=== Directions ===
Put the records in the part that opens with the line containing "You are a computer-use agent. This" and closes with the line containing "point(63,469)" into a CSV with the columns text and answer. Use one row per record, place each value in a single quoted field with line breaks replaced by spaces, and omit the pictures.

Data entries
━━━━━━━━━━━━━━━━

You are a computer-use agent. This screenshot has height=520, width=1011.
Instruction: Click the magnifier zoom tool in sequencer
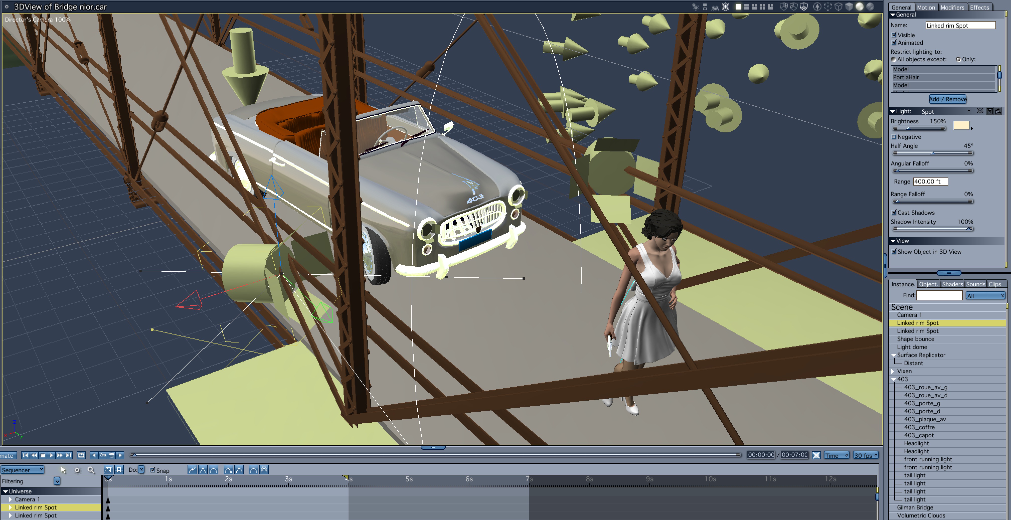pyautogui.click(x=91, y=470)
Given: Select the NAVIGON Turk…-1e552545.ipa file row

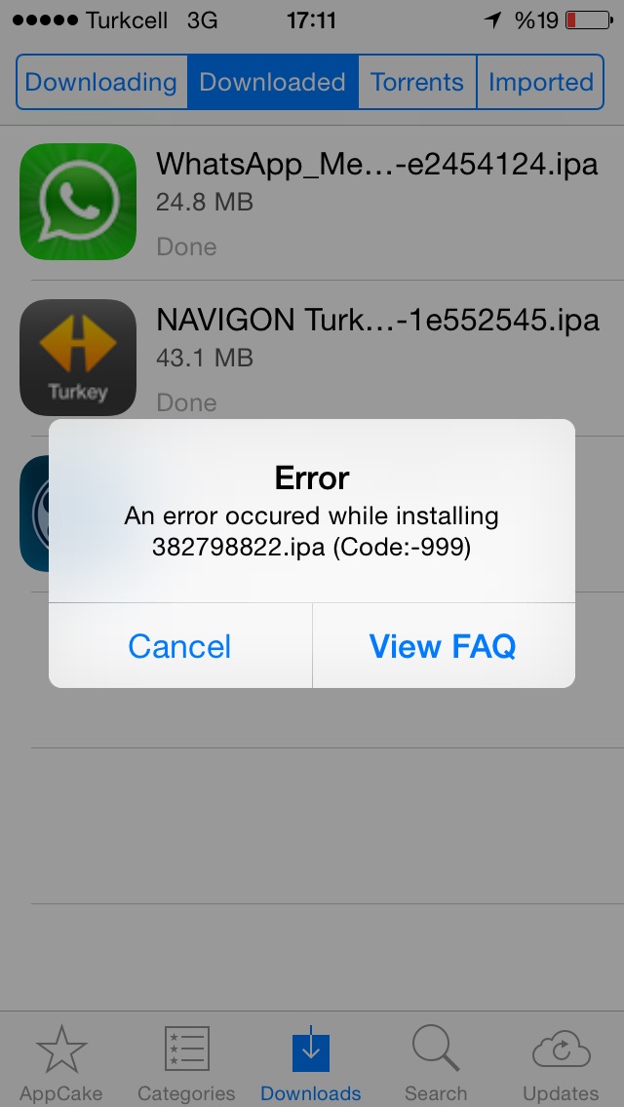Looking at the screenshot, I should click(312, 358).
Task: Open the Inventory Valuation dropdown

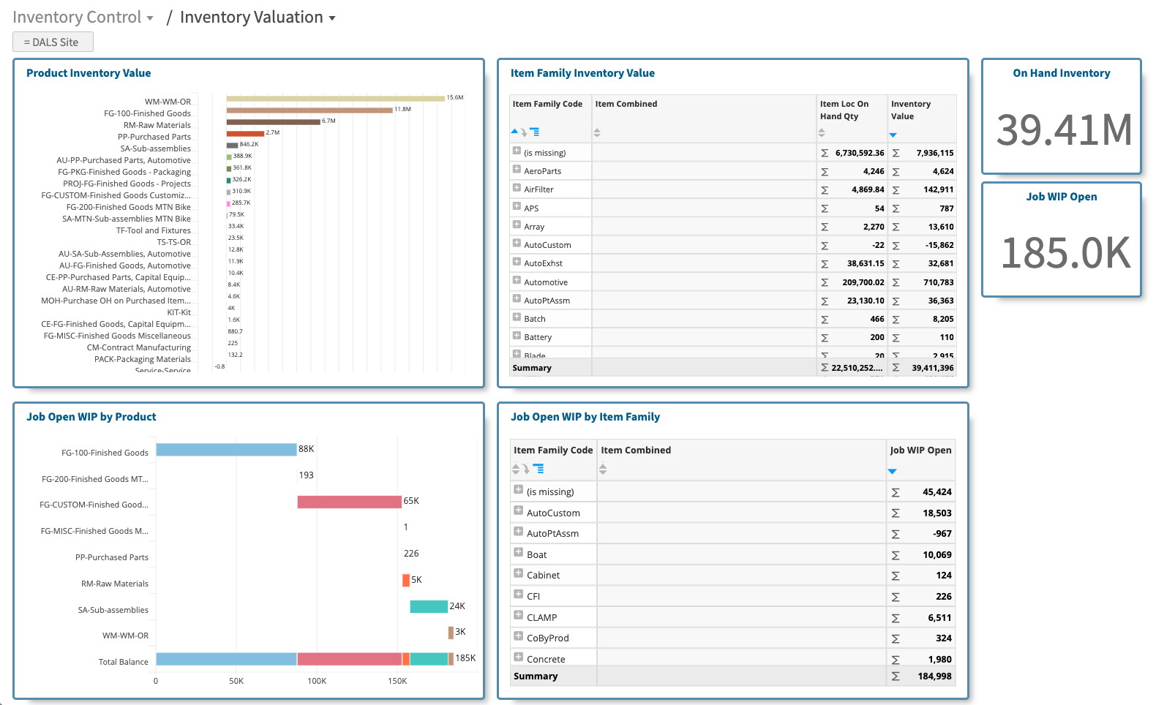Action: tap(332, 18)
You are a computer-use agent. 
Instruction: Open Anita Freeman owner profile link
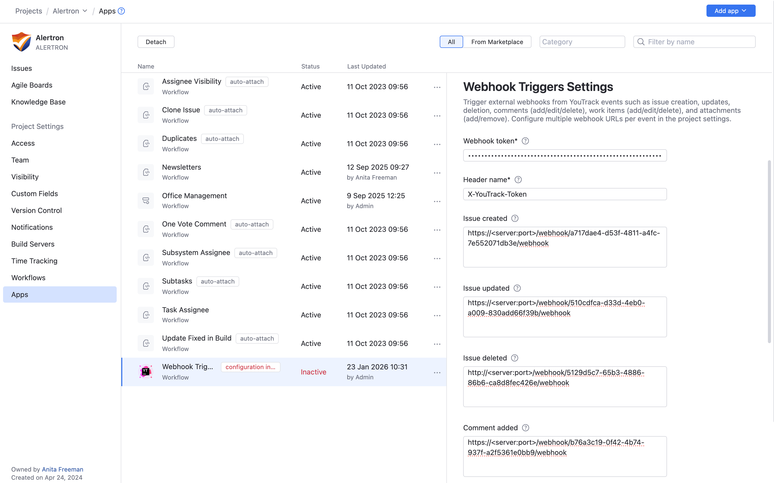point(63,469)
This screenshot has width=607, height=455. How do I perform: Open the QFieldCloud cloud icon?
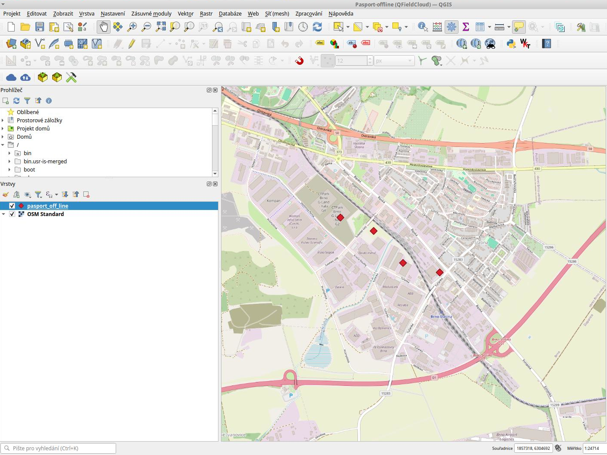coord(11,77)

━━━━━━━━━━━━━━━━

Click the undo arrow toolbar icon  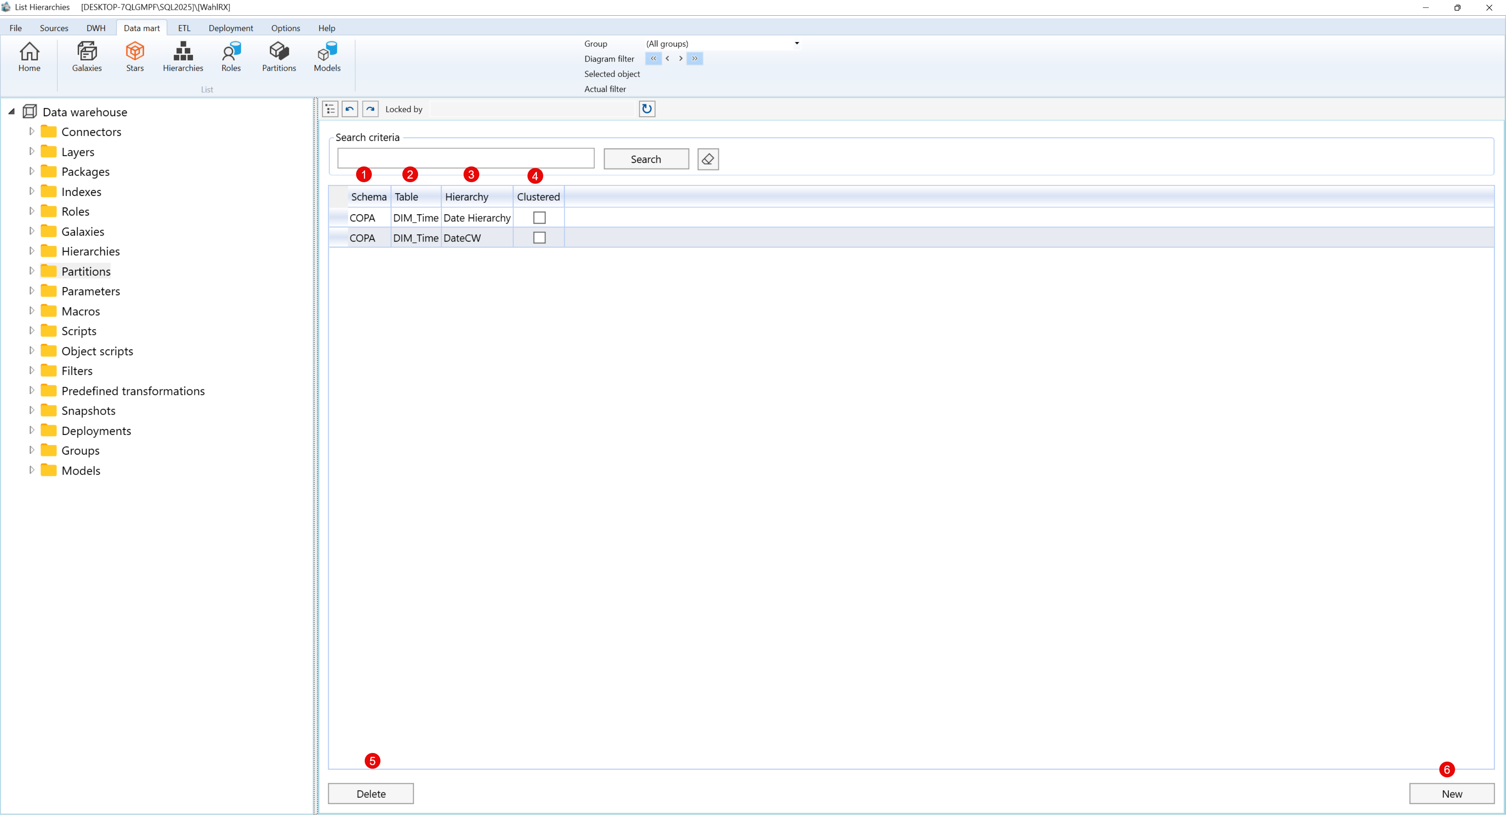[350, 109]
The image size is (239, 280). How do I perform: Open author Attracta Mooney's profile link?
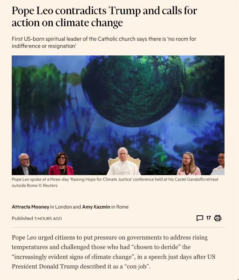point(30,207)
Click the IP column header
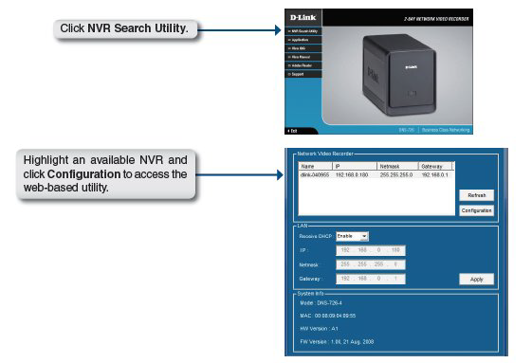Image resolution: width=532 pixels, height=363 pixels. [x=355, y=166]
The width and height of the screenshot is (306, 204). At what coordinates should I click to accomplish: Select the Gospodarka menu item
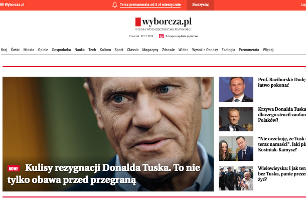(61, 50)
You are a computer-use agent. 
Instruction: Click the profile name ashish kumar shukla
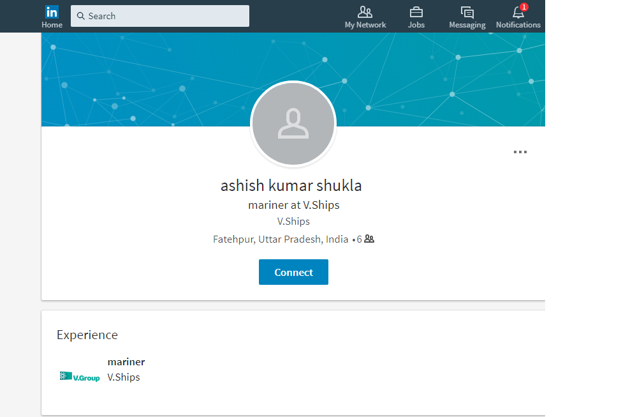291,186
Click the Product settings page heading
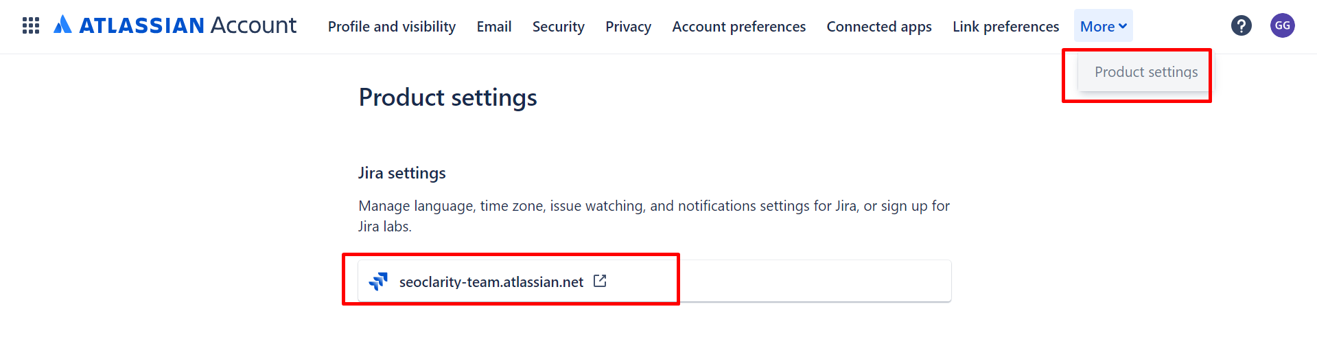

━━━━━━━━━━━━━━━━

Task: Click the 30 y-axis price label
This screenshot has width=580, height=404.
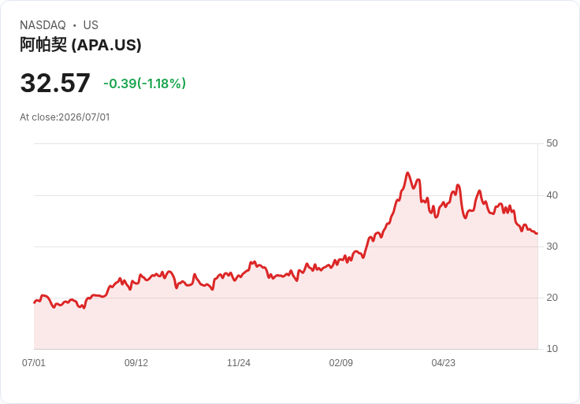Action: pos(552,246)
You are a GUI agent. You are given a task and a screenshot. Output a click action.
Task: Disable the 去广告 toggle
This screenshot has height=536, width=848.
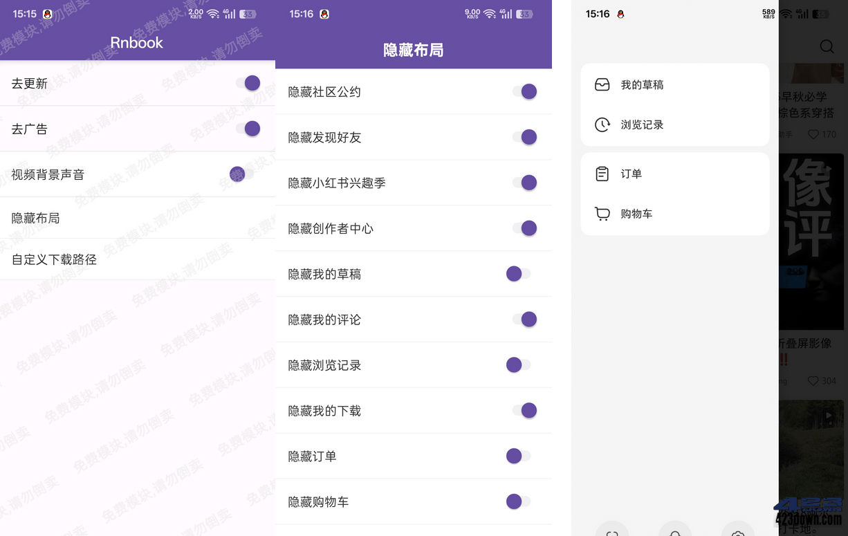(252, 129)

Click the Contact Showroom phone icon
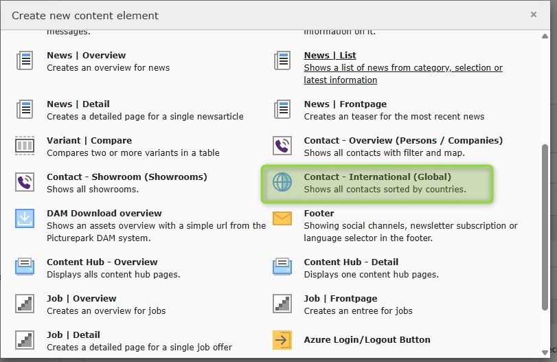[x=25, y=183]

━━━━━━━━━━━━━━━━

=== Solution to the problem ===
text,answer
"You are a computer-use agent. This screenshot has height=520, width=1011. Instruction: Click the magnifier zoom tool in sequencer","pyautogui.click(x=91, y=470)"
"Given: Select the NAVIGON Turk…-1e552545.ipa file row","Looking at the screenshot, I should click(312, 358)."
"Task: Open the Inventory Valuation dropdown","Action: tap(332, 18)"
"You are a computer-use agent. Instruction: Open Anita Freeman owner profile link","point(63,469)"